Partnerships and communities

Score: 4

The service had a good working relationship with local NHS providers, which enabled staff to jointly address challenges. For example, the services worked together to address the closure of local point of care testing services by providing a joint solution. An NHS service hosted multidisciplinary meetings for patients living with cancer and members of the surgery team attended to maintain oversight of care and discuss changes in health trends and demands.

Surgeons and consultants working under practising privileges worked substantively at the local NHS trust. The director of clinical services maintained good links with the trust, which helped the organisations to address challenges and share learning that led to better patient care.

The quality team met bi-monthly with the integrated care board (ICB) and the mental health hospital that shared the estate. This reflected the drive in the service to work as part of the regional health system to drive improved processes.

Staff had a good understanding of the local community and the changes in health needs and risks in the region. For example, a team was developing plans for the hospital to be a designated safe haven centre for people experiencing domestic violence. Discreet information in the wards provided signposting.

The team maintained good relationships with colleagues working elsewhere in the provider’s network and shared knowledge and professional development to the benefit of patients. For example, the ward manager had spent time at another hospital to learn about their processes for day case joint replacement surgery. As a day case approach to this surgery was relatively new, the experience enabled staff to learn from the experience of others and to minimise risks.

The service maintained working relationships with regional universities to provide opportunities for student nurses and physiotherapists. Support programmes empowered students to develop leadership skills and build evidence-based competencies.

Learning, improvement and innovation

Score: 4

The service valued opportunities for learning and improvement. Staff were empowered to develop innovative ways of working. For example, the physiotherapy team had set up a ‘physio command centre’ on the ward to enable more effective working with patients and nurses.

The health and safety manager (HSM) focused on continuous fire safety improvement. New staff training built on a track record of fire safety, including an evacuation in which staff evacuated 210 people in less than 5 minutes. The HSM was undertaking a ‘train the trainer’ course in the use of evacuation equipment and they based evacuation exercises on learning from fires and emergencies in other hospitals.

Staff adapted care and treatment plans to meet the changing needs of patients, of which they demonstrated an advanced understanding. Physiotherapists noted patients undergoing joint replacement were typically younger than in the past and more frequently presented with comorbidities such as dementia and cardiac problems. The team used this information to update treatment policies and ensure care was delivered at the leading edge of national practice.

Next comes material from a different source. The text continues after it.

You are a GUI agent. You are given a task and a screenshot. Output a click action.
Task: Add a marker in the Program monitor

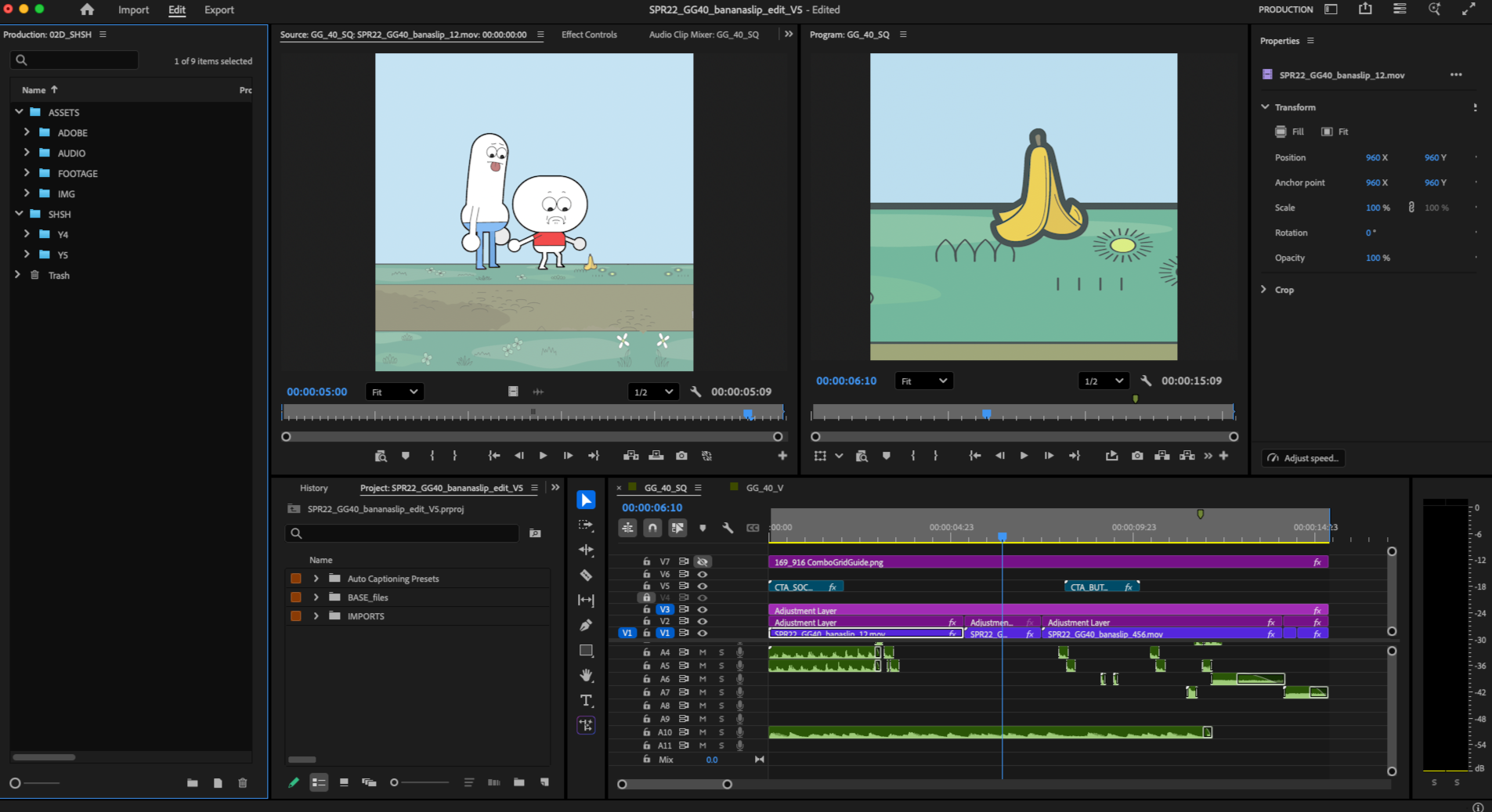[885, 455]
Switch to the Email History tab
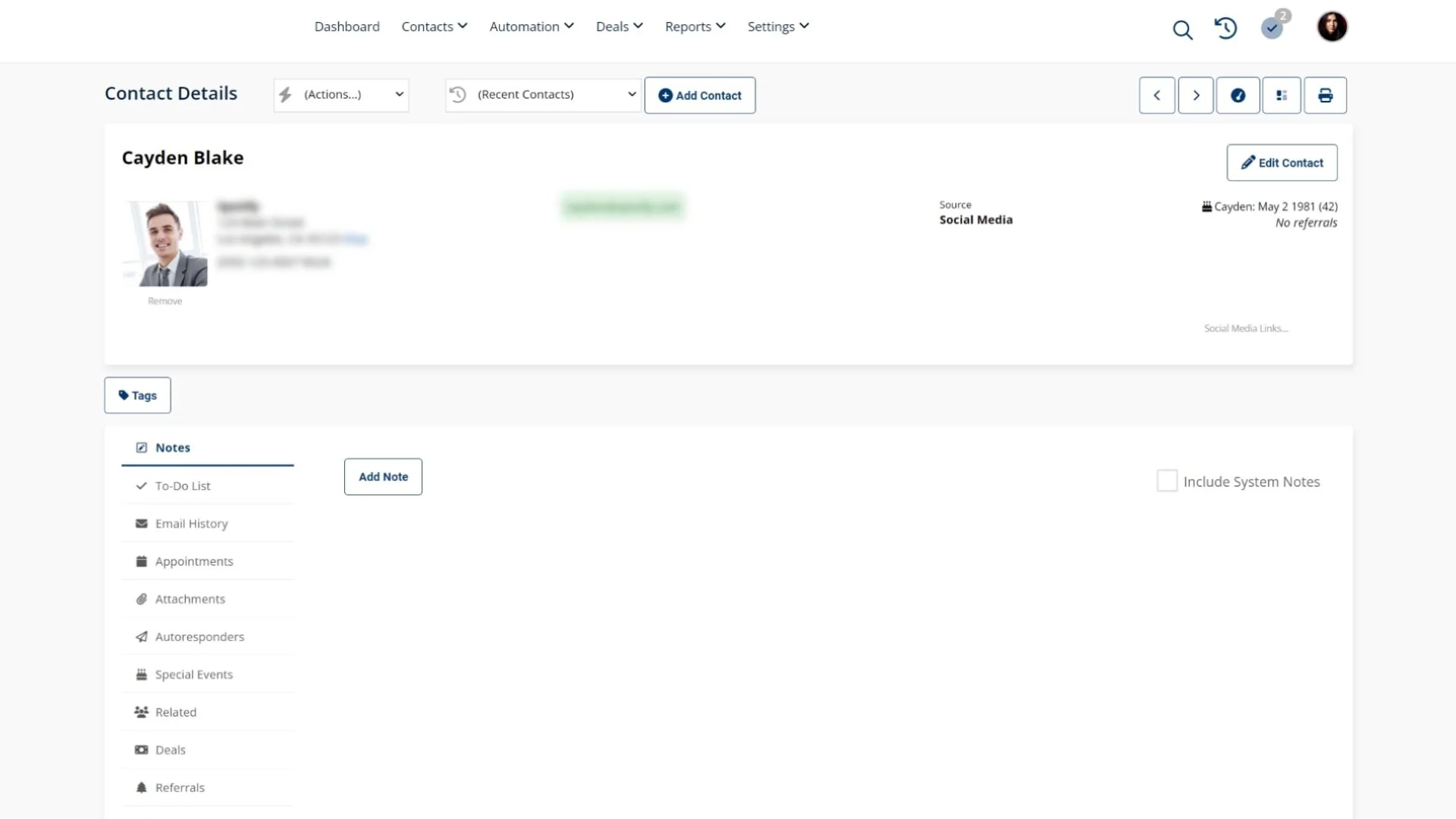This screenshot has height=819, width=1456. [x=191, y=523]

Staff embedded health promotion strategies. The service had adopted NHS England’s ‘CORE20PLUS5’ programme. This was a structured programme aimed at reducing health inequalities. This significantly extended the scope of the service and provided patients with access to health support to enhance recovery.

Staff planned and delivered quality improvement projects (QIPs) in response to audits and feedback, reflecting a culture of continuous learning and improvement. The ward clinical services manager led a patient voice QIP to drive improvements identified through an audit. Using a QI model, the project resulted in the creation of a patient champion, patient focus groups, and work with a patient advocacy group. The QIP process involved reflective practice, which staff used to identify unexpected outcomes and learn for future pilot planning.